YOUR GOAL: Reproduce exactly the line that includes "Screen dimensions: 690x374" and all lines after it, ending with the last line of the data.

Saved entries
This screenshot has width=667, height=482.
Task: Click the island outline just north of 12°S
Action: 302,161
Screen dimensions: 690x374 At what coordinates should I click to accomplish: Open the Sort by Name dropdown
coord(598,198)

SOLUTION:
Screen dimensions: 690x374 At what coordinates should I click to accomplish: Open the Sort by Name dropdown
coord(598,198)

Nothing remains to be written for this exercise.